There’s a seemingly infinite number of mobile and desktop fintech applications that have hit the market over the past couple of years, offering platforms that run the gamut of financial services — promising better wealth management, smarter investing, lower interest rates and management fees, easier charitable donations, peer-to-peer payments and more. Many of these apps are designed with the coveted Millennial user base in mind, from a flashy user interface to language that speaks to people who are already deeply familiar with computer technology. This puts such apps out of reach for many seniors, who — needing more education on how to use fintech to their advantage — may discount these emerging financial service options due to lack of patience, knowledge or trust. But with far more savings and investments than their younger counterparts, those over the age of 65 have the most to gain from fintech— and vice versa.
Today’s seniors and FinTech
With today’s seniors becoming acquainted with the internet later in their lives, the young fintech industry has some major hurdles to jump over in order to make this population understand the value proposition fintechs present to them.
Fortunately, more and more seniors are interested in what technology has to offer them. With more industry safeguards in place to educate and protect them from fraud and scams, they are in a good position to invest wisely and earn profits with the fintech solutions available now and in the future.
With senior smartphone usage rates climbing with each passing year, there is an opportunity for fintech companies to assess and retool services to better suit older customers. Here are three factors to take into consideration when developing more age-inclusive apps and customer service.

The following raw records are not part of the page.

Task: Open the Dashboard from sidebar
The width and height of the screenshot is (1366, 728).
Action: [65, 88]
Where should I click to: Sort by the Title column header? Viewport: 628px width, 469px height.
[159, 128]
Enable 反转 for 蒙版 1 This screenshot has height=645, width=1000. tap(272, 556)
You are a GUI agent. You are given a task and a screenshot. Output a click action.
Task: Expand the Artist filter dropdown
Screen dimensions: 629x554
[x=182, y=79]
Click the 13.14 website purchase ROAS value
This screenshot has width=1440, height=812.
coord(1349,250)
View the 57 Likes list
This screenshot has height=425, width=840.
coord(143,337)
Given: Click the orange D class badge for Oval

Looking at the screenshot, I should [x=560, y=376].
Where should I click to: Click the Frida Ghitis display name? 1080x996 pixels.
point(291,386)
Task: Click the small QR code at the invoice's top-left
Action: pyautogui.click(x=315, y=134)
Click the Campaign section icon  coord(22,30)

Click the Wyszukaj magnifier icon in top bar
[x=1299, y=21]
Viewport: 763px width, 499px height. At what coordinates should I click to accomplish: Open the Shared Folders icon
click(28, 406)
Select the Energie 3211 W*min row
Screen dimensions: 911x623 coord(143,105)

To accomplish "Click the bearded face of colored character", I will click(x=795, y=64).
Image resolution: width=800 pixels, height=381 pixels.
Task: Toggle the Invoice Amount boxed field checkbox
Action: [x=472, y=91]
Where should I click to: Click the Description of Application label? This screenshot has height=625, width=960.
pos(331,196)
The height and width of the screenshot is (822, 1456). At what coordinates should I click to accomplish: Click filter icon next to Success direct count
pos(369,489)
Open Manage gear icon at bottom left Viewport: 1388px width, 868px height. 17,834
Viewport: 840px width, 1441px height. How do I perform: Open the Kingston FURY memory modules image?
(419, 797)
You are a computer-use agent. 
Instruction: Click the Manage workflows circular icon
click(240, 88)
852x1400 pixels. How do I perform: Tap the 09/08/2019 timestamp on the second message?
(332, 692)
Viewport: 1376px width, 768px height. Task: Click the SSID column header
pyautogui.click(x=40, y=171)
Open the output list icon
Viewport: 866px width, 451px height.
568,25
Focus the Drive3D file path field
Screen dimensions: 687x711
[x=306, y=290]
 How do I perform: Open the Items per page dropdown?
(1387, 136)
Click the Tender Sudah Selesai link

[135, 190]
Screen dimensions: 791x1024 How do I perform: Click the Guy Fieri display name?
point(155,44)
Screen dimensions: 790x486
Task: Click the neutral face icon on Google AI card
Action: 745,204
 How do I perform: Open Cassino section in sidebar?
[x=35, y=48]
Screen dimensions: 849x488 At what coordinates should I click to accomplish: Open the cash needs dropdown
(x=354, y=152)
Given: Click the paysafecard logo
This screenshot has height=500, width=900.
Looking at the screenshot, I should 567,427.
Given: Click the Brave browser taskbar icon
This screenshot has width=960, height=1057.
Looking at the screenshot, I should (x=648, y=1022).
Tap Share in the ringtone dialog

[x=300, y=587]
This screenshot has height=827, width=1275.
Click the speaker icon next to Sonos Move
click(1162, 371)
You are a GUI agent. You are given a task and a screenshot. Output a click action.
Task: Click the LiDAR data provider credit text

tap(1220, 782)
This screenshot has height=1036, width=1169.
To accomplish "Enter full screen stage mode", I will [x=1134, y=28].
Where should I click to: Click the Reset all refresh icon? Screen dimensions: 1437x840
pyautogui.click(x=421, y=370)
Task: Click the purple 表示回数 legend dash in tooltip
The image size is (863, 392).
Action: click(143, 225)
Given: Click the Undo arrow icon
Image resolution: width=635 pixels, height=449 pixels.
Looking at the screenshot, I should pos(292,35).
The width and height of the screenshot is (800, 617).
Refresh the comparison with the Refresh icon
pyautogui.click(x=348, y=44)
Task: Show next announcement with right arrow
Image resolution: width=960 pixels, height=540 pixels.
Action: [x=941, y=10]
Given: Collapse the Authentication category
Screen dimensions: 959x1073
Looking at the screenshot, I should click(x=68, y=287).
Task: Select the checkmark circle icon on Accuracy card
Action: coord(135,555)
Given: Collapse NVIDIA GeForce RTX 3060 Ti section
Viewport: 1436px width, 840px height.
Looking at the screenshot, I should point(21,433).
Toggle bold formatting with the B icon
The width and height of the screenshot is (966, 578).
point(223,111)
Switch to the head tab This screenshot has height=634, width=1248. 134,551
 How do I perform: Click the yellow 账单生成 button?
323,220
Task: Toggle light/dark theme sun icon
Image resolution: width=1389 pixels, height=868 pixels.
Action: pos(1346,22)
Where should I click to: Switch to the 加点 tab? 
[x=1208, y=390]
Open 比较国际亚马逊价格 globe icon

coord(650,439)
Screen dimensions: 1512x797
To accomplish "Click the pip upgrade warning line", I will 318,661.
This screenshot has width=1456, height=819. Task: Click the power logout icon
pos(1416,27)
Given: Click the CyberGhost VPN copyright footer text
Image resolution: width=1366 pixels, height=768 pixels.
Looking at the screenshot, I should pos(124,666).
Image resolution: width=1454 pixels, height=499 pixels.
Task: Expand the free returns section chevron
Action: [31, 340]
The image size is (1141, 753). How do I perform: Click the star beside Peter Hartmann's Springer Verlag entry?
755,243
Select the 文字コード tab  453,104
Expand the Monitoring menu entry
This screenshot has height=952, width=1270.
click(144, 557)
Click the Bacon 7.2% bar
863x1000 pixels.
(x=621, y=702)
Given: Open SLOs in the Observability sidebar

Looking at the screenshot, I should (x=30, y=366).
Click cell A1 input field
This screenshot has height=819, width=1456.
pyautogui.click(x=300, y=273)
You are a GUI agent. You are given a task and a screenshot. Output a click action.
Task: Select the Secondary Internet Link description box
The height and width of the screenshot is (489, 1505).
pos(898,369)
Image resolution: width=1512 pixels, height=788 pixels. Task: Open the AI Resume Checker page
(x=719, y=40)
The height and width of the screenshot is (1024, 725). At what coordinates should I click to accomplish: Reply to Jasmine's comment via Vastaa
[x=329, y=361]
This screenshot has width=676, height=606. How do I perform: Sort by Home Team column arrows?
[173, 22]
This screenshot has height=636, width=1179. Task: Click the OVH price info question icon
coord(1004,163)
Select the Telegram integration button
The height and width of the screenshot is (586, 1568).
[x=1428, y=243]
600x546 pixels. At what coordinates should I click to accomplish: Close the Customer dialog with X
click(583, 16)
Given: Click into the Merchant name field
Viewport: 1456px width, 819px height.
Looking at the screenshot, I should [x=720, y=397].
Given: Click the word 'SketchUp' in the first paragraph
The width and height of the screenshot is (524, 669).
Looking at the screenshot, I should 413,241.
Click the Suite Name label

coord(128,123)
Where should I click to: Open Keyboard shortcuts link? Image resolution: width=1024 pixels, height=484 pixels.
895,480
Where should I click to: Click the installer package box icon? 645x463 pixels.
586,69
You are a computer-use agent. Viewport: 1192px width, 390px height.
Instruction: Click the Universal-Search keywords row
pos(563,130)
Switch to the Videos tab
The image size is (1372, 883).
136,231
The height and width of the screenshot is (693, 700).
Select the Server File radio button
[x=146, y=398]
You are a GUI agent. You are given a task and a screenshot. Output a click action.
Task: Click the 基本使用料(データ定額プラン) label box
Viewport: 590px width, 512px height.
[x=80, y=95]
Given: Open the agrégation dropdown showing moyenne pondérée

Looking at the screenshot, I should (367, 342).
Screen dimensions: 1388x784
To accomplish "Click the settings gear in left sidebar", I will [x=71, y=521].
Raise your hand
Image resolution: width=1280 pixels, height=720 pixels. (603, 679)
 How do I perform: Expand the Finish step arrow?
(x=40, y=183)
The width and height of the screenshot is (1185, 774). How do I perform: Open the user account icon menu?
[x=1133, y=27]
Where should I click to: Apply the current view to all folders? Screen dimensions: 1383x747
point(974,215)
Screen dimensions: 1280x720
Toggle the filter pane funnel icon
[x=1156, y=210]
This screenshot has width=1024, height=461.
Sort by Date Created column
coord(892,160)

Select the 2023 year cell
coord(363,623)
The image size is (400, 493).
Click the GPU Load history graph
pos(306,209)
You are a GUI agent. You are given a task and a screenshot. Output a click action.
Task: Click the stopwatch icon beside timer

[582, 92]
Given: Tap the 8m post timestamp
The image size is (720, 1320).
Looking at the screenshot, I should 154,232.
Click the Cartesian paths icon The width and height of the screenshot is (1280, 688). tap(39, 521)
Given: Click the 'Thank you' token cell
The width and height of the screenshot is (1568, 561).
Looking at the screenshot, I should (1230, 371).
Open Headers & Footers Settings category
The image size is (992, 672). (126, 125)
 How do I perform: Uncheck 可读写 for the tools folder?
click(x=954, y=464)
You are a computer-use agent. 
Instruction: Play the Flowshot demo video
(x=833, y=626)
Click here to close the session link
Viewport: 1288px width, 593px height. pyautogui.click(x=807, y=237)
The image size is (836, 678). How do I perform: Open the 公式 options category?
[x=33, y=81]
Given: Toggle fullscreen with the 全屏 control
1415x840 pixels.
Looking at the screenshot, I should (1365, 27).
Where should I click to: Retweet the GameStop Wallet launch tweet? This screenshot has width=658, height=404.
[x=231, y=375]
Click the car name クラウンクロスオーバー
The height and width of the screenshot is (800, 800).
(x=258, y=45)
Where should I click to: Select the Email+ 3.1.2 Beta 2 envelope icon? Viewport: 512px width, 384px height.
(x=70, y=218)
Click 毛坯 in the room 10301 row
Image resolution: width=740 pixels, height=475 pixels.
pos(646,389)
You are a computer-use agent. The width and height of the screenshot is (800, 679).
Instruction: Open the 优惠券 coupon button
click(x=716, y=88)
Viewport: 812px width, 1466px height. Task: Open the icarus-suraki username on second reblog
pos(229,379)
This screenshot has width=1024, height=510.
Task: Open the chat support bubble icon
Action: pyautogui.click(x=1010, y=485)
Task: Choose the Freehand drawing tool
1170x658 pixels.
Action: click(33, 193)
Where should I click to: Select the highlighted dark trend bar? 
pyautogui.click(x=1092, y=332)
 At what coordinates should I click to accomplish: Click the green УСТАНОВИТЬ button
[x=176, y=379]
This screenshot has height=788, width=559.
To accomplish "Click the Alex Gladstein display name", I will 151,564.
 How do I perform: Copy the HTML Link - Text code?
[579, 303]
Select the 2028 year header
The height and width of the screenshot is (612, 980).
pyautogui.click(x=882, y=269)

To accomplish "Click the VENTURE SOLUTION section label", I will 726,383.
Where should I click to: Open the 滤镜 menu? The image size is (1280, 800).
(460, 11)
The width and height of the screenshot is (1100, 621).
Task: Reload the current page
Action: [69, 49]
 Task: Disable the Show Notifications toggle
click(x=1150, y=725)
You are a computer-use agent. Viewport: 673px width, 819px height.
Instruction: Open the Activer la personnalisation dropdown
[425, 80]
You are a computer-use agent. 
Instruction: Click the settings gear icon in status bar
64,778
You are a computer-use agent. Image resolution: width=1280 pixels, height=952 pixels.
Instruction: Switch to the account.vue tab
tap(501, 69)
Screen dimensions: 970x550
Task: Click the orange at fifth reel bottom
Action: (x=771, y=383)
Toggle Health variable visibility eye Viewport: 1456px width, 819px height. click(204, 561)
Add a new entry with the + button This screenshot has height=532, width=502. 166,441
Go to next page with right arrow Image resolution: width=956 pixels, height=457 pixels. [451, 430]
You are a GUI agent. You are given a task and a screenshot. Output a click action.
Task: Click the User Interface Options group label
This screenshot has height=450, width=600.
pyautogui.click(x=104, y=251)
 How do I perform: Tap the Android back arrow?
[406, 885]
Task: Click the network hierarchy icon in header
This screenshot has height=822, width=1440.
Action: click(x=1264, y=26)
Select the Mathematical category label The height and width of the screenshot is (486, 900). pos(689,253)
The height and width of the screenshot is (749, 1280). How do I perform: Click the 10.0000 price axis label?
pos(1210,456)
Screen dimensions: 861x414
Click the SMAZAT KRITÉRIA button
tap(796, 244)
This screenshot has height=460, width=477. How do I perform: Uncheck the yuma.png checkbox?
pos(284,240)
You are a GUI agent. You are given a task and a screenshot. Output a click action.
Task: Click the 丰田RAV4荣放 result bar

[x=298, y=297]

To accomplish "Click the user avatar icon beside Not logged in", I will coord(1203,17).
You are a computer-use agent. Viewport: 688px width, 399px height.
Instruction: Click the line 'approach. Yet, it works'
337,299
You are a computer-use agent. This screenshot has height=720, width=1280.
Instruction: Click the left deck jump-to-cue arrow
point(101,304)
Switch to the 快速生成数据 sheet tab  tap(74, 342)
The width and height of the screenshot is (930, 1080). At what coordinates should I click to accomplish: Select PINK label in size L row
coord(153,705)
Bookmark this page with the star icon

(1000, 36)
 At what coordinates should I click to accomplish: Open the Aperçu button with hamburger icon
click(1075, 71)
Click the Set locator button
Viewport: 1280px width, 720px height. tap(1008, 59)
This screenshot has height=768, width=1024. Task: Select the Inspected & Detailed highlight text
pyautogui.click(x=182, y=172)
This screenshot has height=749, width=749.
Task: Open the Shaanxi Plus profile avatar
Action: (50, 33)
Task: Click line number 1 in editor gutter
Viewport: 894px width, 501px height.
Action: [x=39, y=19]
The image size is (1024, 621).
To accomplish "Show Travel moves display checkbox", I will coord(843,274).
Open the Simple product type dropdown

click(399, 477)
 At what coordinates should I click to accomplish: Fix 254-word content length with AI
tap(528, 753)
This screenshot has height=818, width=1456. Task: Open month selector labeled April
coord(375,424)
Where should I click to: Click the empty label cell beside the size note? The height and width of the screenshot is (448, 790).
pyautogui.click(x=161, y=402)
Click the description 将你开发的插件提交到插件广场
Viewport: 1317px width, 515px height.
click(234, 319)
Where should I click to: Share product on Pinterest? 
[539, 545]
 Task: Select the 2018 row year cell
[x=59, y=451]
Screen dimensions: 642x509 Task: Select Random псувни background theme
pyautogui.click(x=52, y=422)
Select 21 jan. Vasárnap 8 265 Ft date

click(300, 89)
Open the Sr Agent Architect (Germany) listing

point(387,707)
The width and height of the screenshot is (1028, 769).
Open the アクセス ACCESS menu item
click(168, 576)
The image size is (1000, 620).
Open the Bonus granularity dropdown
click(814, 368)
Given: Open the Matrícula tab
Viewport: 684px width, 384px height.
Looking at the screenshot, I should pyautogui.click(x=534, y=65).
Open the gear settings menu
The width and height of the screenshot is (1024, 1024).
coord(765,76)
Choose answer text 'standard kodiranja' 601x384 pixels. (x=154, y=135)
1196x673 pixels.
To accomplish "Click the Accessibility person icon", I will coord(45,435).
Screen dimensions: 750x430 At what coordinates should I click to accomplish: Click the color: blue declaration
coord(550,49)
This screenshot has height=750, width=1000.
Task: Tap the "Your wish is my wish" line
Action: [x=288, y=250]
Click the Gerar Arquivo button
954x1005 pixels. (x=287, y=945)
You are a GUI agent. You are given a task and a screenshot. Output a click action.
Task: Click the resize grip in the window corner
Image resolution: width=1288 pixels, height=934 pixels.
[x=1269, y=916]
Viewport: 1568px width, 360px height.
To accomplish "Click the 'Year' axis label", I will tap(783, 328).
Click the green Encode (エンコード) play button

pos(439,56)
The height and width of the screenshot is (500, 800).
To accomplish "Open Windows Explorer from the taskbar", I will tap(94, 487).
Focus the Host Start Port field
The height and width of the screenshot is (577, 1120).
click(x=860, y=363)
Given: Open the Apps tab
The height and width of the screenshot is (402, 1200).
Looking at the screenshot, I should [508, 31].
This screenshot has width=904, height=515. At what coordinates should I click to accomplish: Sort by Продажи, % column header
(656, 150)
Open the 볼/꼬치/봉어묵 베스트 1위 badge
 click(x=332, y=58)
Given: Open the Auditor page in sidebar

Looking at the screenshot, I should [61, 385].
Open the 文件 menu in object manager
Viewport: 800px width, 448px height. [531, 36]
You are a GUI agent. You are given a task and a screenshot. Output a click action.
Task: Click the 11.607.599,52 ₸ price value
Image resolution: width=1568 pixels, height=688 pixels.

1. Get to know your customers personally
Knowing who your customers are, and not just how much money they’ve got, is the first step to offering the kind of personalized service seniors appreciate.
Getting to know your customers is elementary to building trust and improving the fintech customer experience. It’s also key in tailoring products to people’s individual goals and needs.
2. Ensure a human touch is present
Technology such as artificial intelligence and machine learning can be used to the customer’s advantage, particularly when it comes to detecting suspicious activity on accounts and identifying good opportunities to improve investments and savings.
Complementing the tech-first approach of fintechs with sympathetic and knowledgeable customer-service agents who can call and explain the benefits of these technologies are essential to a well-informed and engaged clientele.
3. Educate your customers
The Pew Research Center revealed that 77 percent of seniors surveyed reported the need for someone to walk them through the process of using technology, such as a tablet computer, and its many applications. Contact centeragents must be ready to explain with enthusiasm how to work with a fintech solution and its online platforms while keeping in mind the unique challenges faced by seniors. For example, a wide variety of health and physical issues can impede learning and ease of use.
In addition, customer service agents need to be mindful of the language their using while interacting with senior clientele. Certain terms or jargon like ‘upload’, ‘buffering’, or ‘cookie’ are common among a more tech-savvy generation but foreign to those unfamiliar with the context. It’s important to keep the target audience in mind when delivering support.